To summarize, keep is simple around the greens. Hit it low when you can and only high when you have to. Keeping the wrists relatively quiet allows for a simpler more repeatable motion for chip shots. If you’re looking for someone on Tour to emulate for these shots, watch Steve Stricker. His chipping and pitching motion is very simple, but extremely effective. He’s consistently one of the best in the game with a wedge in his hand.
Good luck and thanks for reading!
CHANGE TEE HEIGHTS FOR DIFFERENT TEE SHOTS
Nowadays, there are a variety of tees to choose from for your game. Some are designed to tee the ball as high as possible, some are for par 3 shots, and others are made to last longer. Choosing the type of tee is a personal preference, but today I’m going to explain how changing the height of your tee for tee shots can affect your shots.
I personally change my tee height for certain shots. I tee it high for draws, medium for fades, and low for accuracy. You may wonder why I don’t choose the same tee height for all shots, but there are valid reasons why I change the height for different shots.

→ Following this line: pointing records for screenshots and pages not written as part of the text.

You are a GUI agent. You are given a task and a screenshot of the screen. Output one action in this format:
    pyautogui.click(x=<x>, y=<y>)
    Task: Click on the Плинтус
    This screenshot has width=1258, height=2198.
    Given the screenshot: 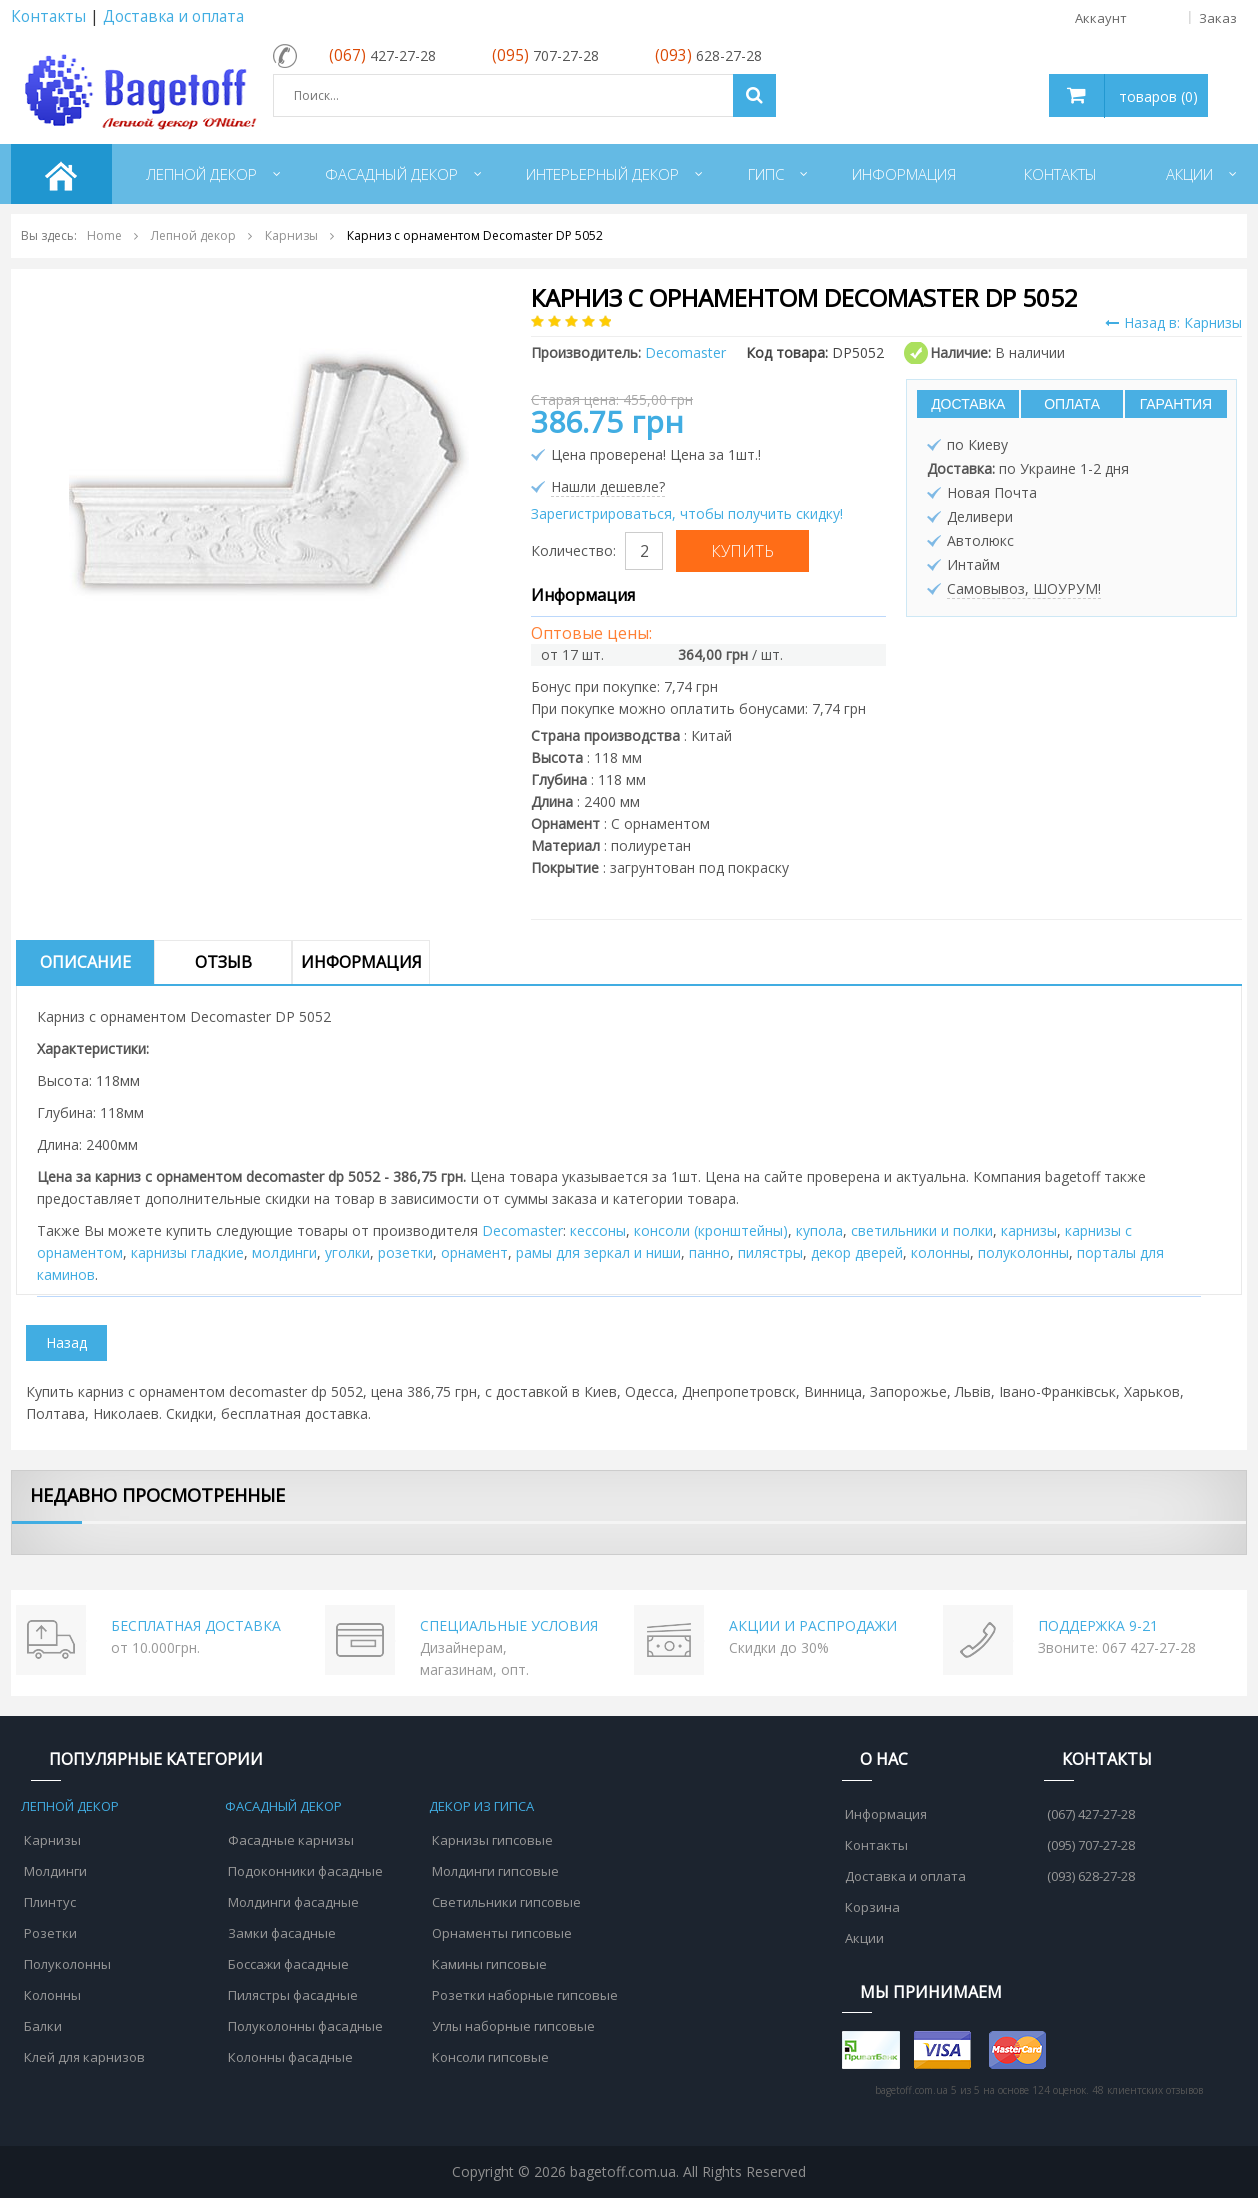 What is the action you would take?
    pyautogui.click(x=50, y=1902)
    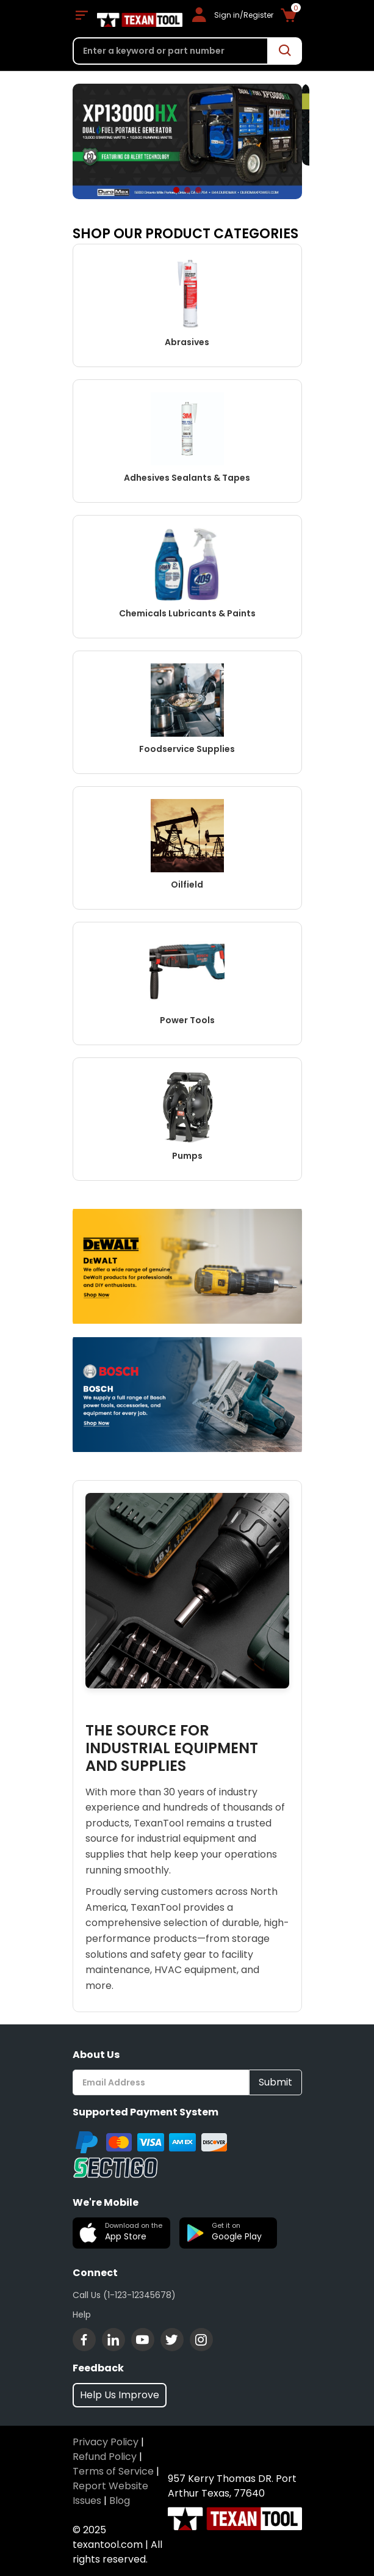 Image resolution: width=374 pixels, height=2576 pixels. What do you see at coordinates (82, 2314) in the screenshot?
I see `Help` at bounding box center [82, 2314].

First, it’s important to note that the size of drivers are very large now so most golfers would benefit teeing it pretty high, if in doubt. Second, it’s been proven through data from launch monitors such as Trackman that in order to hit a draw, your club should be swinging in-to-out and on an upward path. This is very difficult to do teeing it low. So, tee hit high to hit more draws.
For fading the ball off the tee, I’d recommend teeing the ball about even with the center of the clubface when the club is lying on the ground. This will encourage a straighter and more level swing path which makes it easier to fade the ball. You can certainly fade the ball teeing it high, but many find it easier from a lower height.

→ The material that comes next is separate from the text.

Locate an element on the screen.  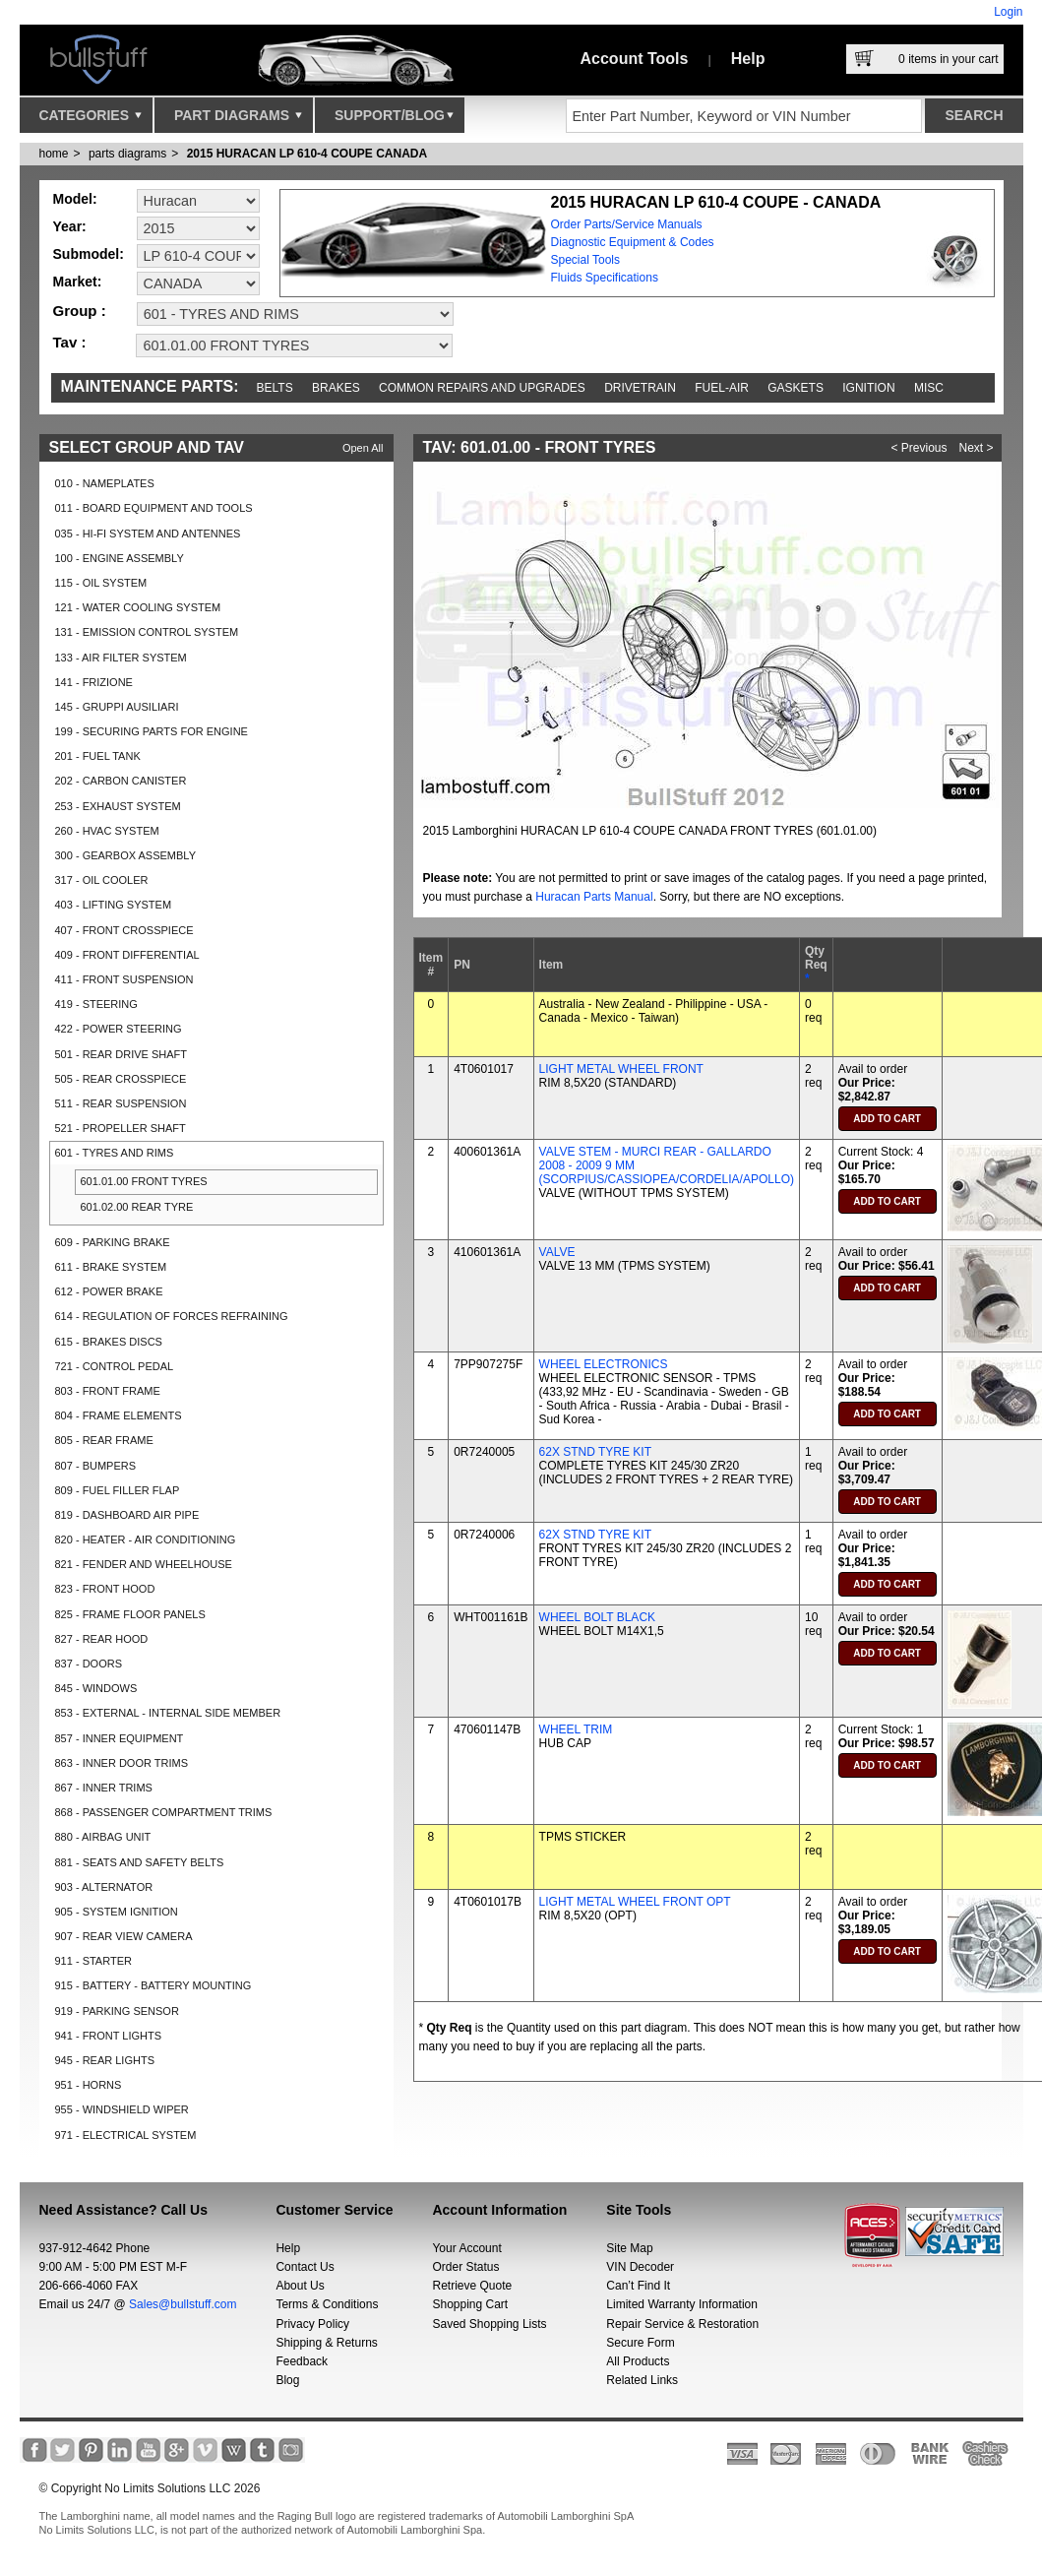
612 - POWER BRAKE is located at coordinates (109, 1291).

The last type of tee height I use is teeing it low, about an inch off the ground. This is a personal preference, but it’s something a lot of better players use to hit it more accurately. For me, I use this tee height on tighter holes or on days I’m not swinging my best. It allows me to swing more within myself and through the ball better. I may lose a little distance, but I gain confidence knowing I’ll be in the fairway more often. The key for using this tee height is to not hit down on the ball. Use a sweeping motion which keeps the clubhead level through impact.
Practice changing your tee heights when you go to the practice range and on the course. You may find that teeing it high all the time is best for you. Or you may find that teeing it level with the center of the clubface makes it easier for you to hit the ball more solid. What works for some may not work for others, but the key is to find what works best for you. A little trial and error can go a long way towards hitting more fairways in the future.
Good luck and thanks for reading!
Tee Behind-The-Ball Putting Drill
Here’s a simple drill that will get your ball rolling better on the greens. Place a tee almost all the way into the green with about a 1/4 inch left above the surface. Next, place a ball right up to the tee on the hole-side of the tee. Then, place your putter behind the tee and hit some putts without striking the tee.
This drill will give you instant feedback on whether you typically hit the equator of the ball or not. To get the ball to roll consistently, you need to hit the equator of the ball. If you’re striking the tee, you’re contacting the ball beneath the equator. This will make the ball bounce a lot off the putter face.
Eventually, you will start feeling what you have to do with your stroke to make consistent contact with the equator of the golf ball. This drill should help you strike through your putts, like a tee being driven through the back of the ball, rather than trying to hit up them too much.